■ The task
Look through the data below for the line with "[instagram] (44, 2483)", and transcribe it exactly together with each line after it up to and including the line with "[Asia Pacific The". Give nothing else.

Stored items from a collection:
__________

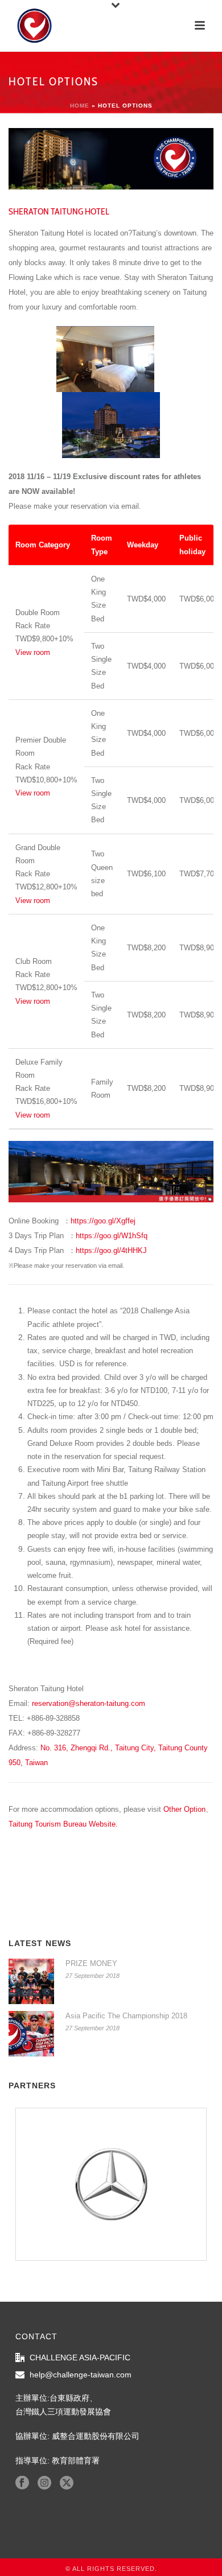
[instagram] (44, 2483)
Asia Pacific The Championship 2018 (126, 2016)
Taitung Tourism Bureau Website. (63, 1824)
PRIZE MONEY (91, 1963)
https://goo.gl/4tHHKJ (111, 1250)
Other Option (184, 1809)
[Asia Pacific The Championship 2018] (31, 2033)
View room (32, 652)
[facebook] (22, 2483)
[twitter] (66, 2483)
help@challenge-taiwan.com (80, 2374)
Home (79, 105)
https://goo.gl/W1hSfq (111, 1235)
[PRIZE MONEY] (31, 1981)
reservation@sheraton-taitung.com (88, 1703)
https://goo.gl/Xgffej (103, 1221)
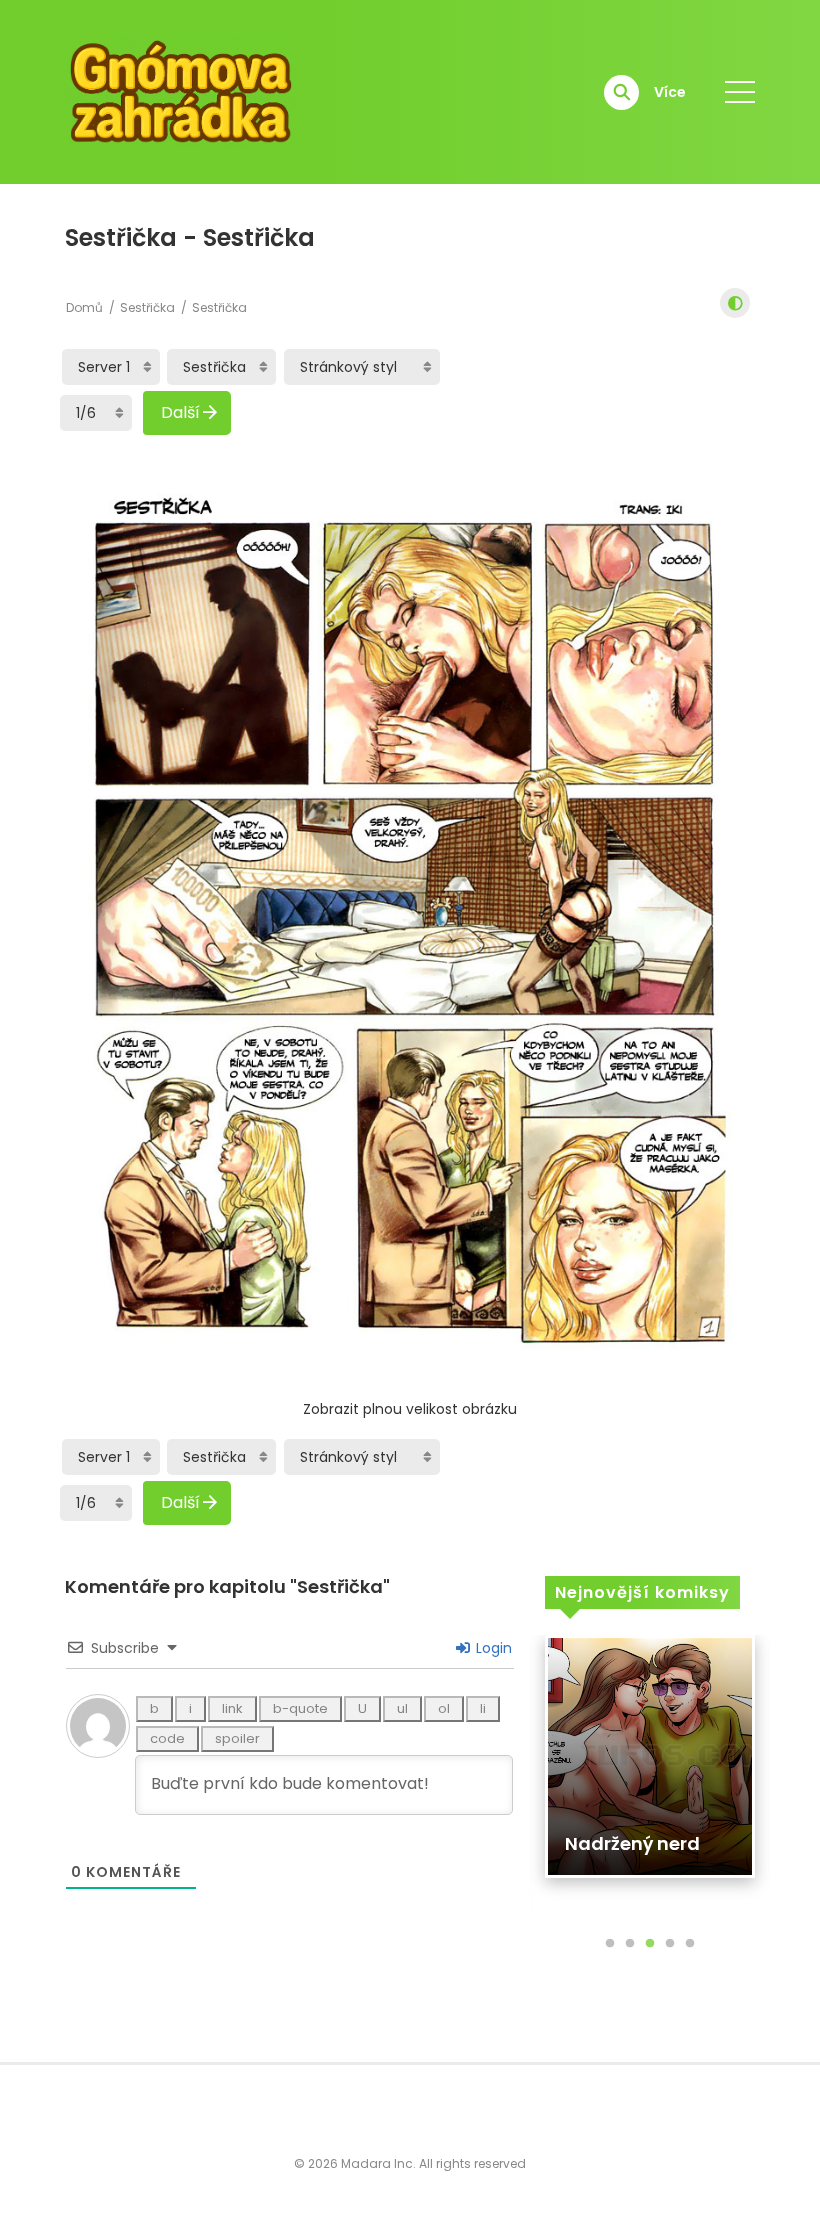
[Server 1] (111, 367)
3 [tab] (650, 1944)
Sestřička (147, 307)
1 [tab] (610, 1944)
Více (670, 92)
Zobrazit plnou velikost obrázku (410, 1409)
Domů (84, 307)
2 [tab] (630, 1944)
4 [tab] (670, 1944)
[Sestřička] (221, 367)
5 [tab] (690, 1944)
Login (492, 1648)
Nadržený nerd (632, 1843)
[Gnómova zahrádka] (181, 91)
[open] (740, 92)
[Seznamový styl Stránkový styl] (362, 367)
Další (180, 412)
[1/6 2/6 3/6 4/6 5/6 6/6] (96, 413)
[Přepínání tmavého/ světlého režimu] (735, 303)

__________

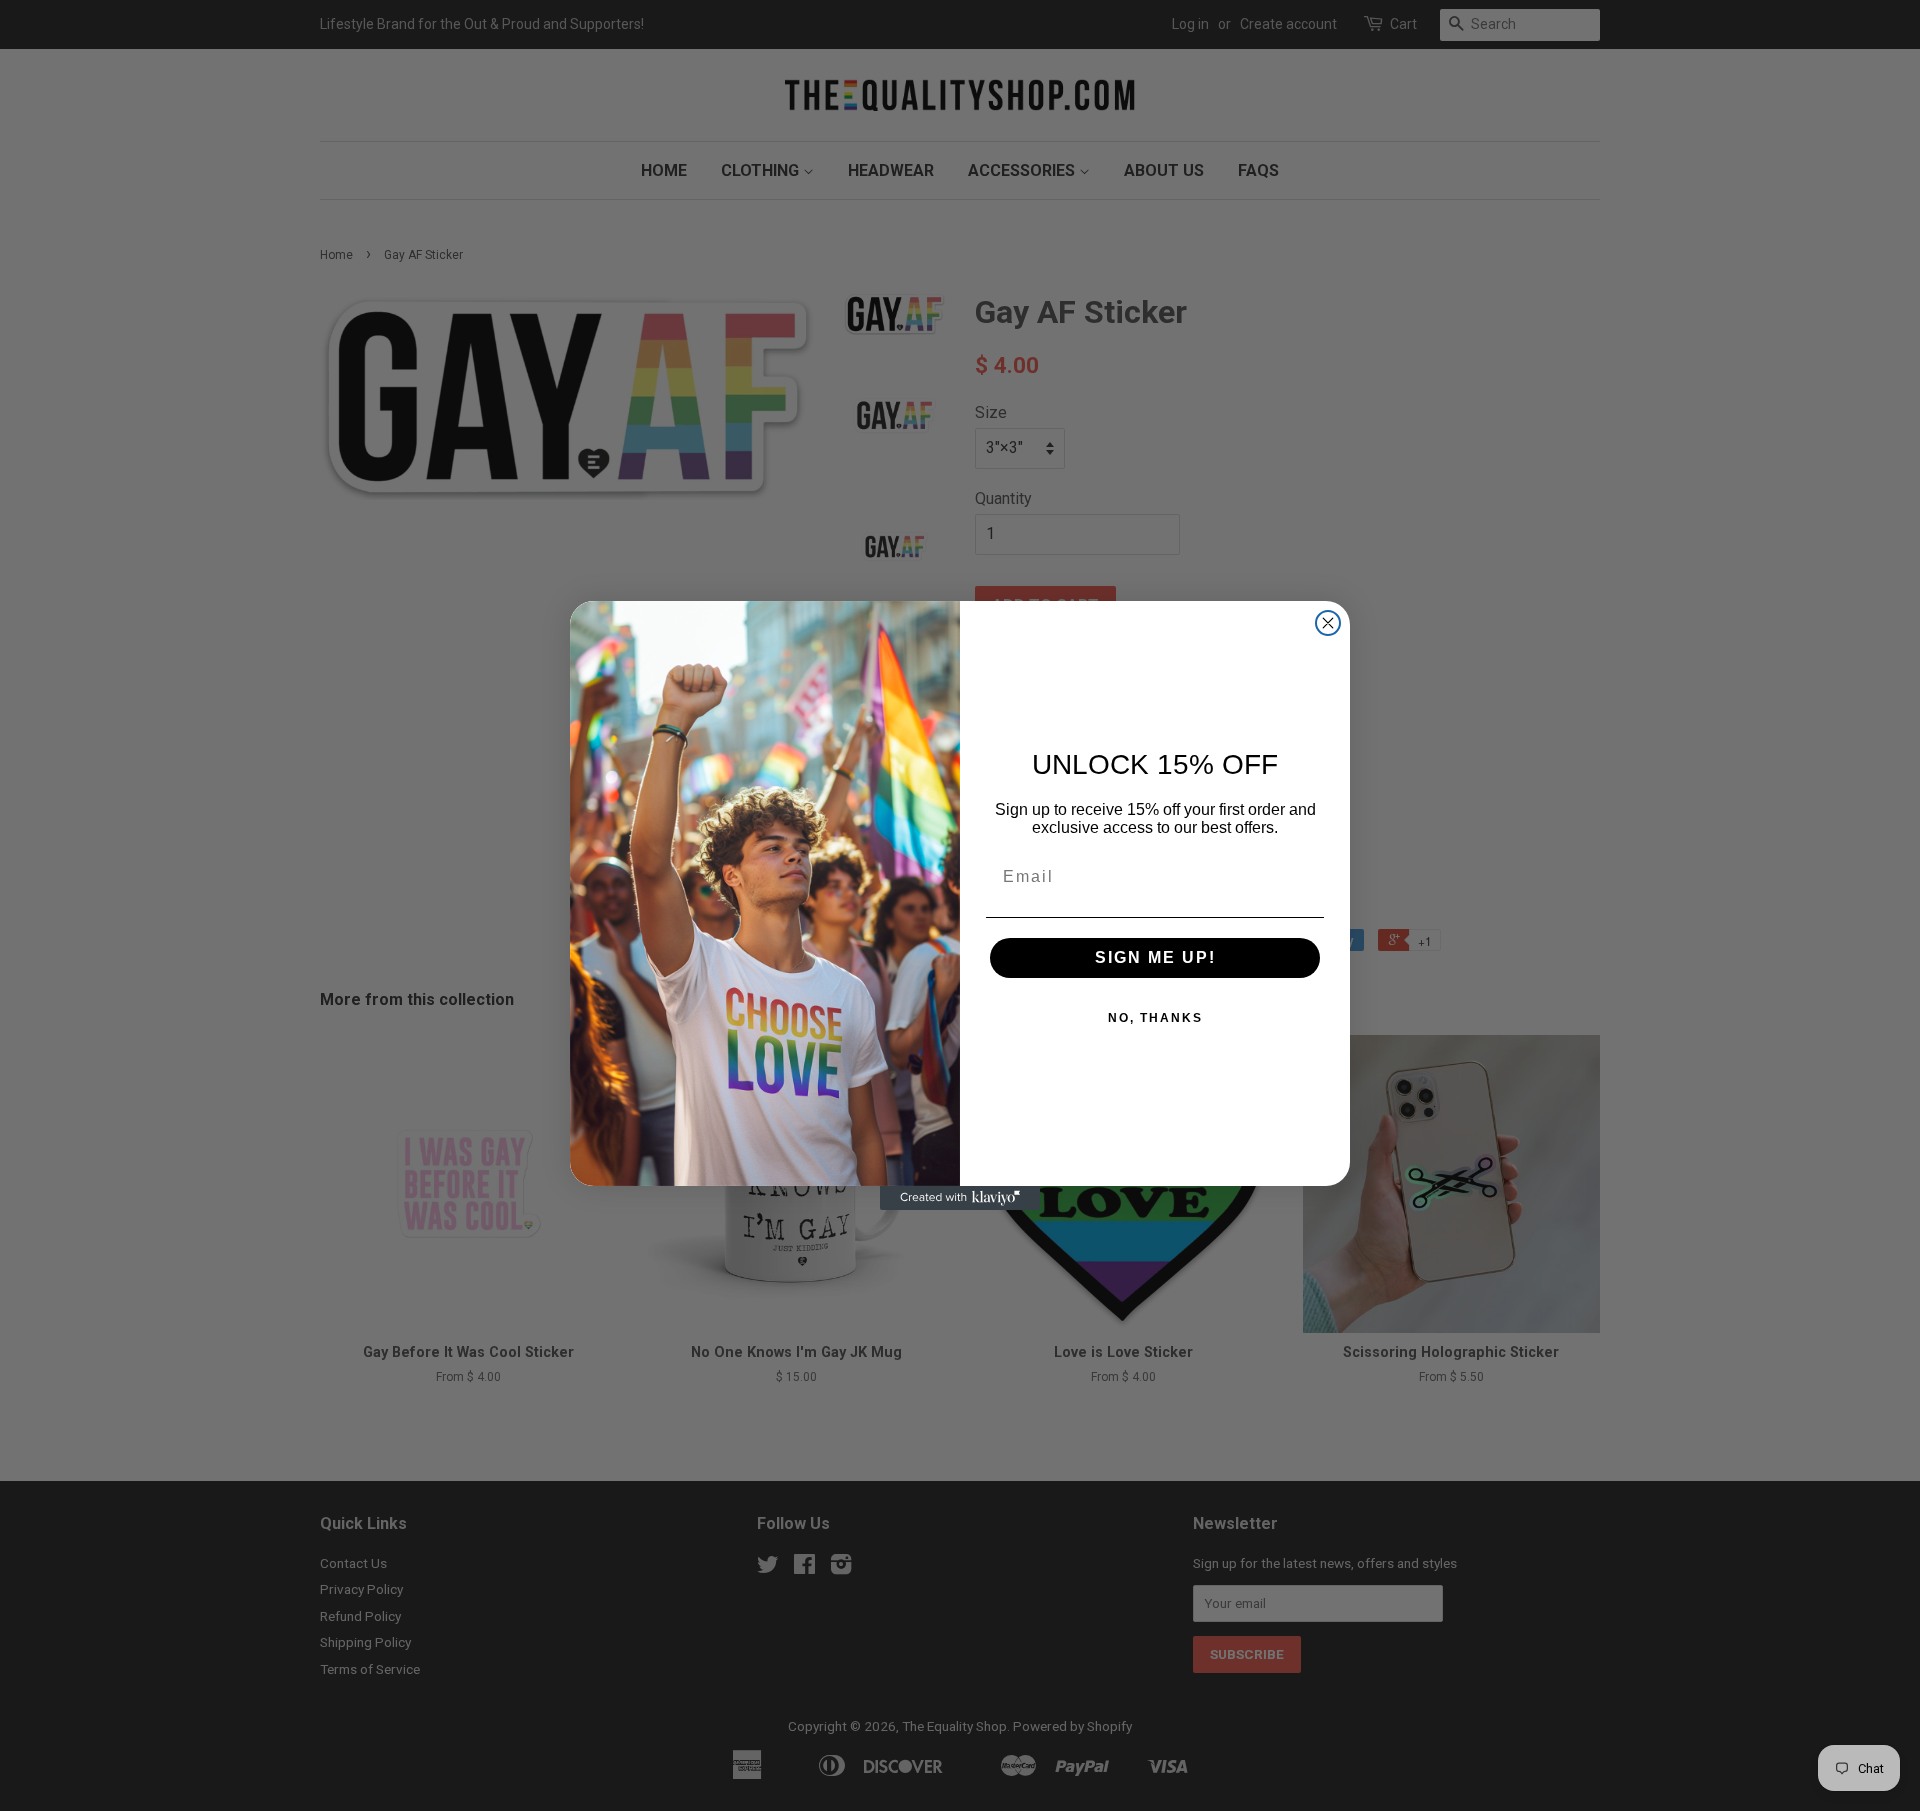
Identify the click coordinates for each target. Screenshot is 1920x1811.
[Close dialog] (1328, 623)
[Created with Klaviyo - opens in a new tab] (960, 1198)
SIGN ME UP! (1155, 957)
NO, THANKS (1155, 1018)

__________

■ Result for this exercise
[instagram] (44, 2483)
Asia Pacific The Championship 2018 (126, 2016)
Taitung Tourism Bureau Website. (63, 1824)
PRIZE MONEY (91, 1963)
https://goo.gl/4tHHKJ (111, 1250)
Other Option (184, 1809)
[Asia Pacific The Championship 2018] (31, 2033)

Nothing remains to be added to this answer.